Cardio-vascular diseases and cancer are expected to grow with the fastest pace due to factors like changing lifestyle, stress, alcohol and tobacco consumption, to name a few. The government expects 10 lakh new cancer cases to be diagnosed by 2015 as compared with around 8 lakh in 2004.

It also expects cardio vascular diseases to rise to 64.1 million by 2015 from the current figures of 38 million. India with 16.75% of the world population currently accounts for 20% of the world’s diseases.

Indians account for one-third of the world’s patients suffering from diarrhoea, TB, respiratory infections, parasitic infestations and prenatal conditions, and a quarter of patients with maternal conditions, a fifth of nutritional deficiencies, diabetes, cardio-vascular diseases (CVDs) and the second largest number of HIV\AIDS cases, which alone stand at 5.19 million.

Healthy Opportunity

  • India, with 16.75% of the world population, accounts for 20% of its diseases
  • The number of those hospitalised for cancer, diabetes, TB, cardiac ailments may rise to 22 m by 2015
  • Cancer and cardiac ailments may grow fastest due to changing lifestyles, stress, alcohol and tobacco consumption
  • India spends only 5.2% of its GDP on healthcare services

Diabetes is also expected to emerge as a major disease.
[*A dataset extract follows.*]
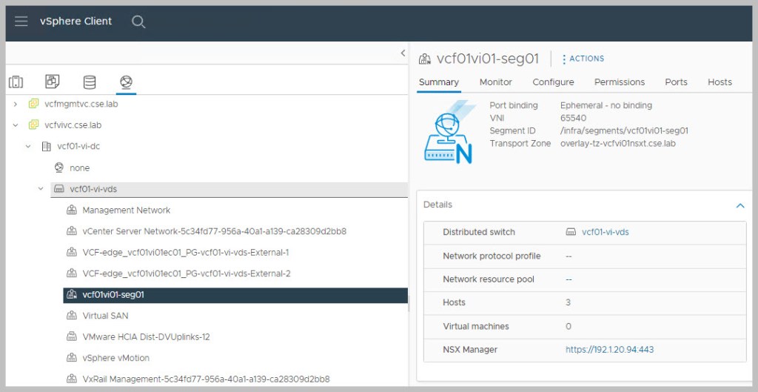Collapse the vcf01-vi-vds switch tree node
Screen dimensions: 758x392
pyautogui.click(x=41, y=189)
It accounted for 0.7 % of India’s disease burden in 1998. According to estimates by the ministry of Health and Family Welfare, the number of diabetic patients is expected to rise to 46 million in 2015 from 31 million in 2005.

Medical tourism, a new buzzword

The Indian healthcare industry can also expect to record decent growth on account of medical value added travel (MVAT) or medical tourism. Patients from countries like the US, the UK, Middle East are increasingly turning to India. Cost advantage of up to one-tenth of the total treatment costs in the UK, the US and the EU, and quality Indian talent and services are some of the factors attracting these tourists to India.

Investment and expenditure

McKinsey expects this industry to become a $2-billion industry from the present $333 million one by 2012 with a million tourists visiting india for MVAT.

At present, India spends Rs 1,03,000 crore or 5.2 % of the country’s GDP on healthcare services. Of this, only 0.8 % is public expenditure while the rest is private.

Industry estimates expect this figure to rise to 8% of the GDP by 2012. The average state healthcare allocations have also come down from an average 7.02 % of the GDP in 1985-86 to 4.71 % of the annual budget in 2004-05.